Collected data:
*** Block opens ***
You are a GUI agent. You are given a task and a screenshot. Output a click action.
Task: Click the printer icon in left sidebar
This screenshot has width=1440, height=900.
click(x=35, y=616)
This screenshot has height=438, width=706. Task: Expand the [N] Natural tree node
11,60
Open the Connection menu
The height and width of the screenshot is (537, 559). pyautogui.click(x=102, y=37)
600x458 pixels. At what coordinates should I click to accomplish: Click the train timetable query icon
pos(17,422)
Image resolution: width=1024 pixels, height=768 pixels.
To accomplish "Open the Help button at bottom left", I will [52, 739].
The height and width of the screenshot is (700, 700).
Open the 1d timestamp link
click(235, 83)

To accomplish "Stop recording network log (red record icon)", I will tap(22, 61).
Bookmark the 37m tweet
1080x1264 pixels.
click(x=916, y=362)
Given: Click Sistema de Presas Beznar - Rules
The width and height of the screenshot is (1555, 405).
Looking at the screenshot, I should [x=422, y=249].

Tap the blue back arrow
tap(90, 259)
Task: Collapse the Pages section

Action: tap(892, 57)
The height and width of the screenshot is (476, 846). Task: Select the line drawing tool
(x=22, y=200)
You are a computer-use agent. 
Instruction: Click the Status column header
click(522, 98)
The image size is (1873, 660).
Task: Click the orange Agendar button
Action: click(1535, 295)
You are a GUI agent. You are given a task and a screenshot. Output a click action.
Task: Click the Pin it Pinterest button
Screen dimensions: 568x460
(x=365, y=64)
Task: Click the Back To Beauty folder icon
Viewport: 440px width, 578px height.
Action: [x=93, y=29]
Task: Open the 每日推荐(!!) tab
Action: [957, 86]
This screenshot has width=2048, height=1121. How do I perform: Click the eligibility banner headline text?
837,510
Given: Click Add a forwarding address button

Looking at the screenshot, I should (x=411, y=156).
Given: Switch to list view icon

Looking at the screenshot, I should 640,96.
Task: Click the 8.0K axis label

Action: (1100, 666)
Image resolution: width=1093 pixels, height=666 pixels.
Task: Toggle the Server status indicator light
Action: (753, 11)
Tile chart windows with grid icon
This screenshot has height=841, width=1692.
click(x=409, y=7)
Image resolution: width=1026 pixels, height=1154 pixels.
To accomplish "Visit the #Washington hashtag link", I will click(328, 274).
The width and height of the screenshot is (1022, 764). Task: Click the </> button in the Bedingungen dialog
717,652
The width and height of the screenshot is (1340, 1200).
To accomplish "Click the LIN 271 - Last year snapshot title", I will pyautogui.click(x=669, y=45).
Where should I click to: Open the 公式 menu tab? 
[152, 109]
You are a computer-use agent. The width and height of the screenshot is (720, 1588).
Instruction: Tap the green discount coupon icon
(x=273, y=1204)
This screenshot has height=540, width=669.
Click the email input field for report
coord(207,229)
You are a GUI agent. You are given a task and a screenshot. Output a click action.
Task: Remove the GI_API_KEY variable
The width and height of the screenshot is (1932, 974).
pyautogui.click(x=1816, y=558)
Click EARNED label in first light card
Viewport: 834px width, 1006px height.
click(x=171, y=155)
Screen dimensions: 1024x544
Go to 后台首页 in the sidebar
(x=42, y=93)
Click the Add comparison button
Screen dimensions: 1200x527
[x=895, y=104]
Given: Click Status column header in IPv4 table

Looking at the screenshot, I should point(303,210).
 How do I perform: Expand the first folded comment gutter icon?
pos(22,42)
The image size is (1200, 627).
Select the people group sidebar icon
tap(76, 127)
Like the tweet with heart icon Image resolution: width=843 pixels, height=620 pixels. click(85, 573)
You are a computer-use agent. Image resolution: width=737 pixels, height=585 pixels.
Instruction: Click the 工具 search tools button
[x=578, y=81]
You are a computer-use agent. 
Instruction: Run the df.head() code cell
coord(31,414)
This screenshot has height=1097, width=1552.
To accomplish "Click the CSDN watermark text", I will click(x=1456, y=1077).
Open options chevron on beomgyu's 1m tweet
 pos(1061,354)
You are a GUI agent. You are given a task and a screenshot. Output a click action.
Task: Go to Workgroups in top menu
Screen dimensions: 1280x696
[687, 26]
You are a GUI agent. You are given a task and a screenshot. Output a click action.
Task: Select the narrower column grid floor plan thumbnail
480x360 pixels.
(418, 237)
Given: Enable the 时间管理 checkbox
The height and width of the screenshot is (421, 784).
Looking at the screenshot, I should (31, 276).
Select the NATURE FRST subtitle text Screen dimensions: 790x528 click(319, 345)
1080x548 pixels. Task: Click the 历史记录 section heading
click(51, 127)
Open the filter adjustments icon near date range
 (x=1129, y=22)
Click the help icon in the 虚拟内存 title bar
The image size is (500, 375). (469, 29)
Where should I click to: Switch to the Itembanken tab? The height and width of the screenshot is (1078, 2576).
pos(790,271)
*** Block closes ***
Write each record above out again exactly as it reads.

PROBLEM SOLUTION:
You are a GUI agent. You are given a task and a screenshot. Output a click action.
Task: Click the printer icon in left sidebar
This screenshot has width=1440, height=900.
click(x=35, y=616)
This screenshot has height=438, width=706. Task: Expand the [N] Natural tree node
11,60
Open the Connection menu
The height and width of the screenshot is (537, 559). pyautogui.click(x=102, y=37)
600x458 pixels. At what coordinates should I click to accomplish: Click the train timetable query icon
pos(17,422)
Image resolution: width=1024 pixels, height=768 pixels.
To accomplish "Open the Help button at bottom left", I will [52, 739].
The height and width of the screenshot is (700, 700).
Open the 1d timestamp link
click(235, 83)

To accomplish "Stop recording network log (red record icon)", I will tap(22, 61).
Bookmark the 37m tweet
1080x1264 pixels.
click(x=916, y=362)
Given: Click Sistema de Presas Beznar - Rules
The width and height of the screenshot is (1555, 405).
Looking at the screenshot, I should [x=422, y=249].

Tap the blue back arrow
tap(90, 259)
Task: Collapse the Pages section

Action: tap(892, 57)
The height and width of the screenshot is (476, 846). Task: Select the line drawing tool
(x=22, y=200)
You are a computer-use agent. 
Instruction: Click the Status column header
click(522, 98)
The image size is (1873, 660).
Task: Click the orange Agendar button
Action: click(1535, 295)
You are a GUI agent. You are given a task and a screenshot. Output a click action.
Task: Click the Pin it Pinterest button
Screen dimensions: 568x460
(x=365, y=64)
Task: Click the Back To Beauty folder icon
Viewport: 440px width, 578px height.
Action: [x=93, y=29]
Task: Open the 每日推荐(!!) tab
Action: [957, 86]
This screenshot has width=2048, height=1121. How do I perform: Click the eligibility banner headline text?
837,510
Given: Click Add a forwarding address button

Looking at the screenshot, I should (x=411, y=156).
Given: Switch to list view icon

Looking at the screenshot, I should 640,96.
Task: Click the 8.0K axis label

Action: (1100, 666)
Image resolution: width=1093 pixels, height=666 pixels.
Task: Toggle the Server status indicator light
Action: (753, 11)
Tile chart windows with grid icon
This screenshot has height=841, width=1692.
click(x=409, y=7)
Image resolution: width=1026 pixels, height=1154 pixels.
To accomplish "Visit the #Washington hashtag link", I will click(328, 274).
The width and height of the screenshot is (1022, 764). Task: Click the </> button in the Bedingungen dialog
717,652
The width and height of the screenshot is (1340, 1200).
To accomplish "Click the LIN 271 - Last year snapshot title", I will pyautogui.click(x=669, y=45).
Where should I click to: Open the 公式 menu tab? 
[152, 109]
You are a computer-use agent. The width and height of the screenshot is (720, 1588).
Instruction: Tap the green discount coupon icon
(x=273, y=1204)
This screenshot has height=540, width=669.
Click the email input field for report
coord(207,229)
You are a GUI agent. You are given a task and a screenshot. Output a click action.
Task: Remove the GI_API_KEY variable
The width and height of the screenshot is (1932, 974).
pyautogui.click(x=1816, y=558)
Click EARNED label in first light card
Viewport: 834px width, 1006px height.
click(x=171, y=155)
Screen dimensions: 1024x544
Go to 后台首页 in the sidebar
(x=42, y=93)
Click the Add comparison button
Screen dimensions: 1200x527
[x=895, y=104]
Given: Click Status column header in IPv4 table

Looking at the screenshot, I should point(303,210).
 How do I perform: Expand the first folded comment gutter icon?
pos(22,42)
The image size is (1200, 627).
Select the people group sidebar icon
tap(76, 127)
Like the tweet with heart icon Image resolution: width=843 pixels, height=620 pixels. click(85, 573)
You are a computer-use agent. Image resolution: width=737 pixels, height=585 pixels.
Instruction: Click the 工具 search tools button
[x=578, y=81]
You are a computer-use agent. 
Instruction: Run the df.head() code cell
coord(31,414)
This screenshot has height=1097, width=1552.
To accomplish "Click the CSDN watermark text", I will click(x=1456, y=1077).
Open options chevron on beomgyu's 1m tweet
 pos(1061,354)
You are a GUI agent. You are given a task and a screenshot. Output a click action.
Task: Go to Workgroups in top menu
Screen dimensions: 1280x696
[687, 26]
You are a GUI agent. You are given a task and a screenshot. Output a click action.
Task: Select the narrower column grid floor plan thumbnail
480x360 pixels.
(418, 237)
Given: Enable the 时间管理 checkbox
The height and width of the screenshot is (421, 784).
Looking at the screenshot, I should (31, 276).
Select the NATURE FRST subtitle text Screen dimensions: 790x528 click(319, 345)
1080x548 pixels. Task: Click the 历史记录 section heading
click(51, 127)
Open the filter adjustments icon near date range
 (x=1129, y=22)
Click the help icon in the 虚拟内存 title bar
The image size is (500, 375). (469, 29)
Where should I click to: Switch to the Itembanken tab? The height and width of the screenshot is (1078, 2576).
pos(790,271)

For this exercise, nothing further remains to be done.